Thunderbolt
Inhuman ritual massmurder (3cd)
Wydane przez AgoniaRok wydania 2004Kraj PolskaNapisał a.p10
Od miesiąca z domu prawie nie wychodzę. Pomalowałem ściany, meble i żyrandole na czarno. Nikgo nie wpuszczam, do sklepu psa posyłam. Wszystko za sprawą trzeciego długograja piekielników z Thuderbolt. Niszczącym jak kurwa mać. Złym do szpiku kości. Bez ogródek - rewelacyjnym. Paimon dobrał sobie do składu niszczycieli, przy udziale których stworzył tytułową maszynkę do masowego ludobójstwa, w sensie dosłownym. "Inhuman ritual massmurder" aż kipi od wściekłości i pogardy. Tempa po prostu wgniatają, szacunek dla pana z Infernal War... Upust temu, że Thunderbolt ma wiele wspólnego z norweskim black metalem dałem przy okazji recenzji ich poprzedniego materiału. Ścieżki nie zmienili, jednak po przesłuchaniu "Inhuman ritual massmurder" wielu będzie musiało zweryfikować swe poglądy na temat tego, kto wykonuje ten gatunek najlepiej. W porównaniu do "dwójki" to album pod niemal każdym względem idealny.

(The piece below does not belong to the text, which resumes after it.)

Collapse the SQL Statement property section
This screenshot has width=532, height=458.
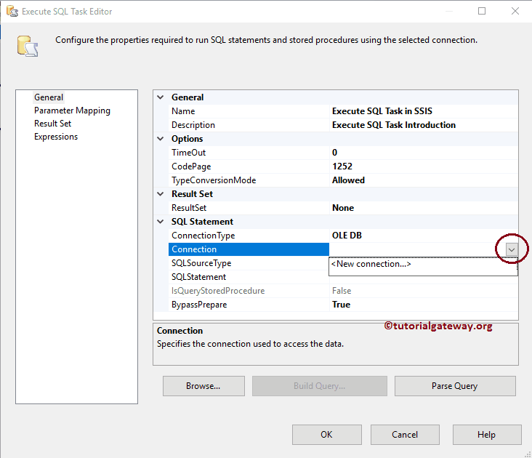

Muzyka niszczy jak niszczyć powinna, kompozycje dopracowane, aranże doskonale oddające moc i wścieklość. Całość rewelacyjnie oparta na intensywnych i nieszablonowych riffach, inkarnacja diabelstwa? Z pewnością!! Nie byłbym sobą gdybym nie wspomniał o brzmieniu. Mimo, że we wkładce widnieje nazwa Hendrix w "Inhuman ritual massmurder" nie ma ani grama plastiku. Gitary tnące jak diabli, bębny mocne i wulgarne... Thunderbolt w tej chwili nie ma sobie równych w muzycznej anihilacji, napierdalają niewąsko, niszczą jak psychopaci i za to szacunek oraz maksymalna nota!